This is the first week of Year of Inquiry.
Words can’t describe how happy I am to be back to doing The Work with a small group of people who desire freedom from believing their stressful thoughts.
If you’re interested, you can plunk down a full fee for the year and call it done–you’re making time for yourself for slowing life down and questioning the mind and the way it thinks everything is true. You can also pay monthly.
All I know is….thank God (whatever you see as this mystery) for The Work and for the simplicity of the way Byron Katie formatted and came up with her process of questioning.
Self-inquiry has really been around for centuries, perhaps thousands of years.
OK, probably since humans and minds and thought have existed.
There have been questions.
Why? How? What is this for? Where are we? What do I do? Where do I go? What does this mean? Who am I? Who are you?
Socrates, the great philosopher who lived almost 2,500 years ago became known for his method of inquiry. He loved stimulating discussions in the form of questions and answers and debate.
He loved circles and seminars and people gathering together to discuss and ponder these great questions about the world, about humanity, about life and whatever is beyond life–he wanted to understand the truth, whatever this might be.
Socrates, in fact, realized along the way that he didn’t really “know” anything.
A friend of his even asked the wise Oracle of Delphi (the priestess who could answer great questions) if there was anyone wiser than Socrates.
The Oracle answered “no”.
Socrates believed the answer was a sort of paradox, because he was discovering that he really knew nothing in the end, absolutely.
He felt he was not wise at all.
And that in this knowing was actually great wisdom.
Isn’t it amazing to think that if you don’t know the answer to something about your life, or about anything, this may be the most wise position you could take?

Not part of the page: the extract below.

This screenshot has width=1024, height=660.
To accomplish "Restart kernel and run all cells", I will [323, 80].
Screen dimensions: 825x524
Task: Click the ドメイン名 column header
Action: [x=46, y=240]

Even if it’s difficult and agonizing at times?
Socrates began to test out the idea of wisdom by asking all the great people of Athens–including politicians, poets, artists–what they thought of the Oracle’s pronouncement that no one was wiser than he, and what they thought “wisdom” meant and who had the deepest or truest answers.
What became clear was that no one knew what the answer was.
They might think they were wise and knowledgeable, or they might not, but their opinions didn’t really matter.
In the end, no one knew.
Life was a mystery. A great contemplation. Full of pain and full of joy, full of life as well as death.
Since Socrates knew that he didn’t really “know” anything absolutely, he concluded and laughed that the Oracle must be right–because most other people felt they DID know the truth, and therefore they had blind spots and anger and suffering.
Socrates, as you may well know, was put on trial for corrupting the youth of Athens and of not believing in the Gods.
It was in his trial that he uttered the famous quote “I know that I know nothing.”
It is told that at his trial, he was asked what he thought his punishment should be, for being so influential and defying the status quo and not seeing anyone or anything as all-knowing, even himself.
Socrates said his punishment should be free dinners for life and a wage paid by the government.
I guess he had a sense of humor, too.
He was found guilty and put to death.
I love the Socrates story, although some would see it as quite tragic as many legal acts have been throughout human history when people defy the system and appear to be threatening.
But he was not willing to step down for the sake of saving his own life and speaking what the politicians and rulers wanted to hear.
He even may have been interested in death, certainly not afraid of it.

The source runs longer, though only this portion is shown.